━━ STORED RECORDS ━━

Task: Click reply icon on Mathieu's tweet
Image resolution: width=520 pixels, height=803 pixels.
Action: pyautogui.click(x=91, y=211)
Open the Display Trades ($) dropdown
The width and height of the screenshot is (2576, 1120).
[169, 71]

━━━

» **WORK REQUIRED**
Pull out every line in the entries above that contains the string "height", matching case exactly.

» **WRITTEN SOLUTION**
Image resolution: width=520 pixels, height=803 pixels.
The width and height of the screenshot is (2576, 1120).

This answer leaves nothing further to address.